Apparently, the incident took place on May 3, targeting primarily the third-party vendor. No impact on the airlines’ own network or systems has been reported.
What Transpired?
On April 30, the threat actor gained unauthorized access to the Pilot Credentials’ systems and stole files comprising data supplied by a few candidates in the pilot and cadet recruiting process.
According to the official information shared with Maine’s Office of the Attorney General, the breach impacted 5745 pilots and applicants of American Airlines, whereas Southwest reported that around 3009 individuals’ information was compromised.
"Our investigation determined that the data involved contained some of your personal information, such as your name and Social Security number, driver’s license number, passport number, date of birth, Airman Certificate number, and other government-issued identification number(s)," says the American Airline.

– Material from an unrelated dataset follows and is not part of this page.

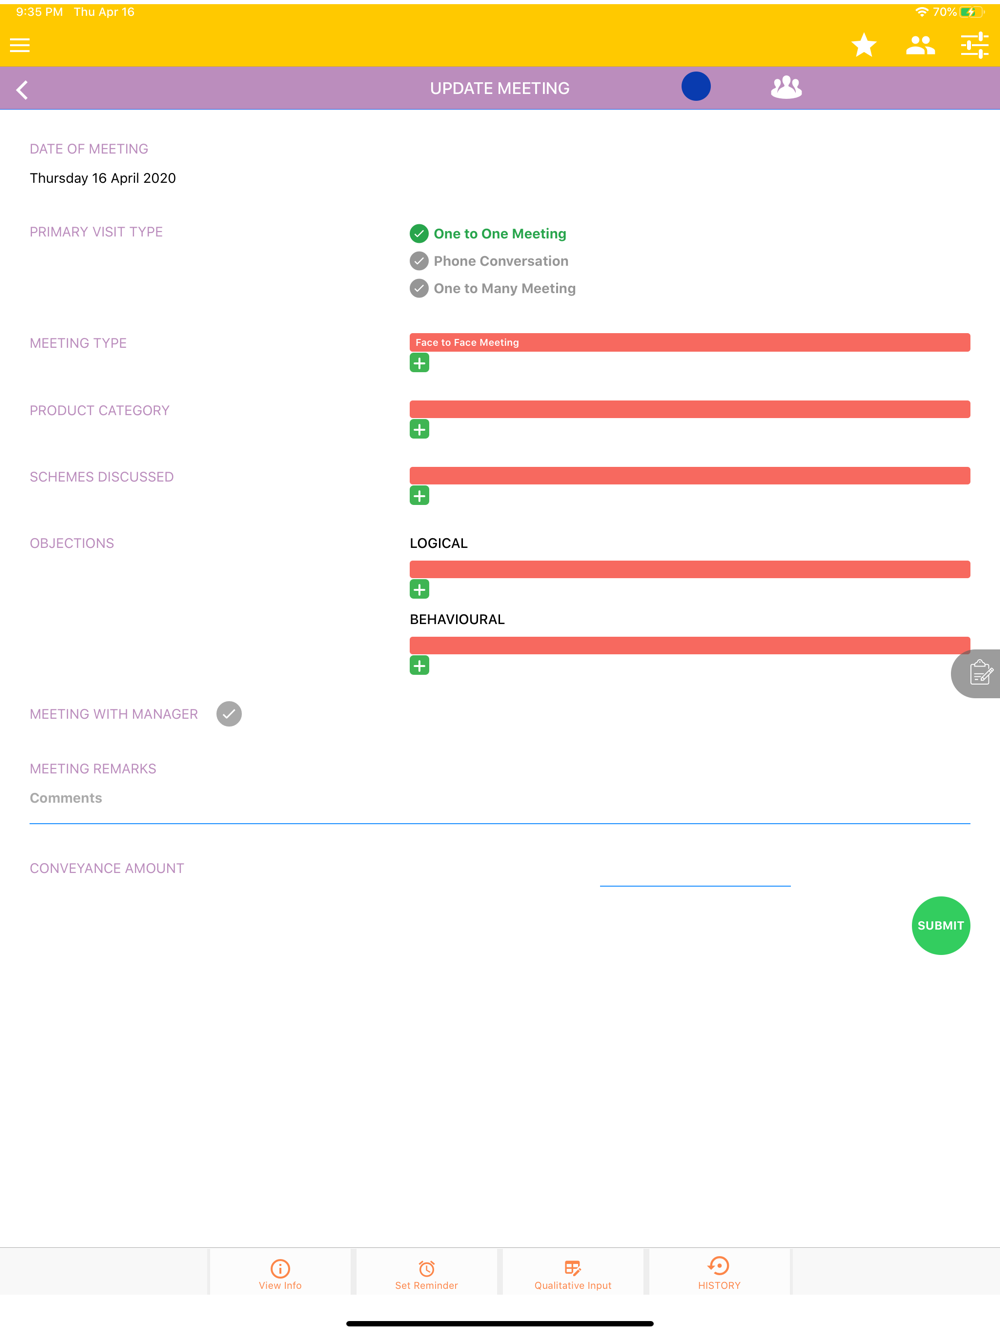Add a meeting type with plus
This screenshot has height=1334, width=1000.
419,363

The airlines will now drive all pilot and cadet candidates to self-managed internal portals, even though there is no proof that the pilots' personal information was intentionally targeted or exploited for fraudulent or identity theft purposes.
"We are no longer utilizing the vendor, and, moving forward, Pilot applicants are being directed to an internal portal managed by Southwest," Southwest Airlines stated. Both Airlines further notified law enforcement pertaining to its authorities in case of data breaches and are cooperating with the ongoing investigation of the issue.
Recent Years Have Seen More Such Cases
Another case of a data breach that came to light was when American Airlines was targeted back in September 2022. This breach impacted around 1,708 customers and airline employees.
Prior to this, the airline was a victim of a phishing attack that resulted in the compromise of the email accounts of numerous of its employees. The breach included employees’ and customers’ credentials like their names, dates of birth, mailing addresses, phone numbers, email addresses, driver's license numbers, passport numbers, and/or certain medical information.
Further investigation on the matter indicated that the threat actors involved in these breaches may as well have utilized the employees’ compromised accounts to launch more phishing attacks.